Criminal Justice Information Services (CJIS)
The U.S. Federal Bureau of Investigation’s (FBI) Criminal Justice Information Services (CJIS) Division provides federal, state, and local agencies with guidance on how to protect criminal justice information (CJI) when using cloud service providers (CSPs) like Google Cloud.
Google Cloud offers security controls to protect and store CJI through Assured Workloads for Google Cloud and Assured Controls for Google Workspace. Law enforcement agencies can achieve compliance with the CJIS Security Policy by implementing these controls for in-scope Google Cloud services.
Google’s CJIS Compliance
The FBI CJIS Program Office has published numerous artifacts that provide guidance on protecting CJI. The primary document, the FBI CJIS Security Policy, details a minimum set of security requirements that must be met to protect and safeguard CJI. The FBI also provides a mapping of CJIS requirements to the security controls found in NIST SP 800-53.
Google Cloud Platform and Google Workspace customers can use Assured Workloads and Assured Controls to achieve compliance with the CJIS Security Policy. Contact the Google Cloud sales team through our contact form to learn more about Google’s CJIS compliance.
Hosting CJIS Workloads on Google Cloud
Google Cloud’s investment in security-by-default for our infrastructure ensures that security controls are built-in and pre-configured to enable customers to achieve various compliance levels without a traditional isolated government cloud architecture.

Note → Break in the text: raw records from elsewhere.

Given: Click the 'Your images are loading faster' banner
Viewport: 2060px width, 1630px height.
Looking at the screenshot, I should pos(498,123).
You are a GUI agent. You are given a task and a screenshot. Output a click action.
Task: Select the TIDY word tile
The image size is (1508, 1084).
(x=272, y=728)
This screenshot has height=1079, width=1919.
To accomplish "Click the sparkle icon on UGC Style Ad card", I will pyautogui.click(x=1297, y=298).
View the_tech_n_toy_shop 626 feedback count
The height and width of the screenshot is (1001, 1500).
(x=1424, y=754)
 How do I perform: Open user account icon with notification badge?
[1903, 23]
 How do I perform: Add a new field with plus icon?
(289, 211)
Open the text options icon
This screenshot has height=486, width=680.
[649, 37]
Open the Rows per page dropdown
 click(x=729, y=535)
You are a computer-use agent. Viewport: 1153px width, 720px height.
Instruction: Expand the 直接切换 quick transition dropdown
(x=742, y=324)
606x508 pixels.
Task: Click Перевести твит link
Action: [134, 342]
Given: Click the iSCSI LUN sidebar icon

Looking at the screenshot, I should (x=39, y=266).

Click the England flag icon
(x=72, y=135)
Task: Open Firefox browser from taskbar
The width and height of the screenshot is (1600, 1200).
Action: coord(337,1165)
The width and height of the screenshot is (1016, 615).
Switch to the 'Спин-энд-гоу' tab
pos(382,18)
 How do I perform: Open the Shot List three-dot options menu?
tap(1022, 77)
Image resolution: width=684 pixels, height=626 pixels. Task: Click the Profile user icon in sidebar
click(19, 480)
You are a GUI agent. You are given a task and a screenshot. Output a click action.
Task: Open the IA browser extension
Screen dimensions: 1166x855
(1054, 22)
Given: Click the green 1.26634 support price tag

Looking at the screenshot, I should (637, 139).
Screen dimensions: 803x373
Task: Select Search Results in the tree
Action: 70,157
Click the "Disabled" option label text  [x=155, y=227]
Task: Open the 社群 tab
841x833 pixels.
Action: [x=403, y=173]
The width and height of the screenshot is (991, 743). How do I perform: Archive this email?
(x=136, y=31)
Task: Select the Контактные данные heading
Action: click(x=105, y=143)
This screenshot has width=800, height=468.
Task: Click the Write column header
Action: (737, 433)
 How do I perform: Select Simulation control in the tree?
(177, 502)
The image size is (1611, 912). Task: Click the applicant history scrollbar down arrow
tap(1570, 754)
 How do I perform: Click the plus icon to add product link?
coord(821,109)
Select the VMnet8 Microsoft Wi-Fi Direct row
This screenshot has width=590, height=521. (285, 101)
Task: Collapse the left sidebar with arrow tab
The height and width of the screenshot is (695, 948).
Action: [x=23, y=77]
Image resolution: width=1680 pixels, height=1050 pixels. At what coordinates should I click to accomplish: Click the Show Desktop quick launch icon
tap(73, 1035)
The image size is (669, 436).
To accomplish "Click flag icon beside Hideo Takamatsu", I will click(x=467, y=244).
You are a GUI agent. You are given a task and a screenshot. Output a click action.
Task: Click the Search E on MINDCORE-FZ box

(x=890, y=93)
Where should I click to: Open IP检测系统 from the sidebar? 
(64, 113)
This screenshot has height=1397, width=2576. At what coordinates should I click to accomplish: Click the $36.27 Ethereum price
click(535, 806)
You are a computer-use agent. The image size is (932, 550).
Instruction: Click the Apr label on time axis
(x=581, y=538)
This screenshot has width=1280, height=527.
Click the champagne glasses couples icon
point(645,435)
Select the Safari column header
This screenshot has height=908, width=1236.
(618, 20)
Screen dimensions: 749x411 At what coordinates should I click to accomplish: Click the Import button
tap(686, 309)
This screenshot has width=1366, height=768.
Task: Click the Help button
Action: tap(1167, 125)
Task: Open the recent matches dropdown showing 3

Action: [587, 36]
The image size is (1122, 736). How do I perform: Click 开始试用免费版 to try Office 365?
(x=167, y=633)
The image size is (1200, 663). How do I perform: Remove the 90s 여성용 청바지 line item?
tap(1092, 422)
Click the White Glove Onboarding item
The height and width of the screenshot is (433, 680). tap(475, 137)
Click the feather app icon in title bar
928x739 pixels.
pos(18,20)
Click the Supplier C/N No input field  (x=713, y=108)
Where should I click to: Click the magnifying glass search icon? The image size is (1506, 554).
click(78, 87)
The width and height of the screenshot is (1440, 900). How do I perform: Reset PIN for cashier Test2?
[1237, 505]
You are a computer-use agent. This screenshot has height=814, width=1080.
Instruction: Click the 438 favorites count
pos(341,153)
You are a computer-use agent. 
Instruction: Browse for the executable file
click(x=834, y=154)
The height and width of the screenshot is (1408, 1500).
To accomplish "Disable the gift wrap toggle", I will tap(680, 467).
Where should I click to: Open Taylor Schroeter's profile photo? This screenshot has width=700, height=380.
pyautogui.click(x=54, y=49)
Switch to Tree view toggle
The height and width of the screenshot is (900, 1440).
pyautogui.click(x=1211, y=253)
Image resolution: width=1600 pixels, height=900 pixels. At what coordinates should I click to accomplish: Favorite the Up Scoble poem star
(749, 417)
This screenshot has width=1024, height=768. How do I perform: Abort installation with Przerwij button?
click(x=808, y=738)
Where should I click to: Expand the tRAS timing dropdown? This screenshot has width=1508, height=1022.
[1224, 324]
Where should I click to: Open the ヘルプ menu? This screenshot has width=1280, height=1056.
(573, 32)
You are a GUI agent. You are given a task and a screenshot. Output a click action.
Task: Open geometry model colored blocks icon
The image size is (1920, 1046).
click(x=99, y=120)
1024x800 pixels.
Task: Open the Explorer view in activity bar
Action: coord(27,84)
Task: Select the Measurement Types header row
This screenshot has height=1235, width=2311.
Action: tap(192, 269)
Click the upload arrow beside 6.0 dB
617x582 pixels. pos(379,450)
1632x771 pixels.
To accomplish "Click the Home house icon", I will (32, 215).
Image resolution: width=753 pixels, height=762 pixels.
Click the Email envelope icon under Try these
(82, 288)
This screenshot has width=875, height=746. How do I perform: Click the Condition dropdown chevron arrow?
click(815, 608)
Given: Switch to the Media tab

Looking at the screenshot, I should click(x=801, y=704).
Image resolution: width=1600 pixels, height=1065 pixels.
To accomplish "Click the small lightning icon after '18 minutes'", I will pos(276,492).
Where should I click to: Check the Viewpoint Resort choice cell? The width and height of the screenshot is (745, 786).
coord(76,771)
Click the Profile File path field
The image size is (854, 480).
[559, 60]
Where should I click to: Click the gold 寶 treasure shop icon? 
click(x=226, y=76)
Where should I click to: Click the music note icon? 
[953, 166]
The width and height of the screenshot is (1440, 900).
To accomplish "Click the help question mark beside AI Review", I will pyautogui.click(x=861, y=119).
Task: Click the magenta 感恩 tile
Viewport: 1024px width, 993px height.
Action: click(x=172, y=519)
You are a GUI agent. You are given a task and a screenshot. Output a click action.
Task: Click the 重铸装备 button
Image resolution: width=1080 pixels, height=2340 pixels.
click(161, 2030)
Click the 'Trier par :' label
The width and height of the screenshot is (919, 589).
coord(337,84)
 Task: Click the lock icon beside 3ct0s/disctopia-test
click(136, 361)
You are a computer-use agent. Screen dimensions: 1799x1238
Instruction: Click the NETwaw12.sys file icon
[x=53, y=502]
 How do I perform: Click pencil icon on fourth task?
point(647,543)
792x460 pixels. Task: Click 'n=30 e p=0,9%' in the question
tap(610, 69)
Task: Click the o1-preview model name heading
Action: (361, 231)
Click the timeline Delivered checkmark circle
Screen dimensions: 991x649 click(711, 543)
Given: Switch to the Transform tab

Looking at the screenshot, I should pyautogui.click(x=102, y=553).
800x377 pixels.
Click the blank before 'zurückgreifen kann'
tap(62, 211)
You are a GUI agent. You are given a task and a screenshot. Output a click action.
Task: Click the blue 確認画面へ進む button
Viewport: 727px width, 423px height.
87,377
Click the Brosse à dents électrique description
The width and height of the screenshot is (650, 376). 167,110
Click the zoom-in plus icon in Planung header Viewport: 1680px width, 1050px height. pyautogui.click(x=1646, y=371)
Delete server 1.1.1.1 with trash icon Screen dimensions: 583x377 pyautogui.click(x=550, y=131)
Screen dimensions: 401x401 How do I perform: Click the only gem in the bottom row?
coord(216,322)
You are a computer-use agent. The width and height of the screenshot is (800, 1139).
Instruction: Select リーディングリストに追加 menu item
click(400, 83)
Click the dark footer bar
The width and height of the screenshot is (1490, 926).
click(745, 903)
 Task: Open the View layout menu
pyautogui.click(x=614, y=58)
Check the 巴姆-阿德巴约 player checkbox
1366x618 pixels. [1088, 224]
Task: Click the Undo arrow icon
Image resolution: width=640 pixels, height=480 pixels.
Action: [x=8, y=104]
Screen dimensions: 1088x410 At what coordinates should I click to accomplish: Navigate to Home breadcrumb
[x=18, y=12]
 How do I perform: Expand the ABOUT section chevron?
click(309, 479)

Customers looking to deploy CJIS solutions using Google Cloud can use Assured Workloads to achieve compliance with the CJIS Security Policy. Assured Workloads allows customers to confidently secure and configure sensitive workloads to support compliance and security requirements using Google Cloud services. It does not rely on physical infrastructure distinct from its public cloud data centers, and instead delivers a Software Defined Community Cloud with cost, speed, and innovation advantages.
Assured Workloads also provides visibility into the compliance state of CJIS workloads via Assured Workloads Monitoring. This tool can help you spot and remediate compliance violations, and provide control attestations to auditors of your compliance state.
In addition to the controls satisfied by the Google Cloud infrastructure, state, local, and federal law enforcement and criminal justice agencies (and their contractors) can use Assured Workloads to:
- Set guardrails to restrict CJIS workloads to be stored within the US,
- Implement personnel security and access controls to restrict CJI access to US persons located in the US who have completed state fingerprint-based FBI background checks and criminal background checks,
- Enforce FIPS-140-2 encryption at rest and in transit,
- Use customer-managed encryption keys (CMEK),
- Implement logical controls that segment networks and users from in-scope sensitive data, and more.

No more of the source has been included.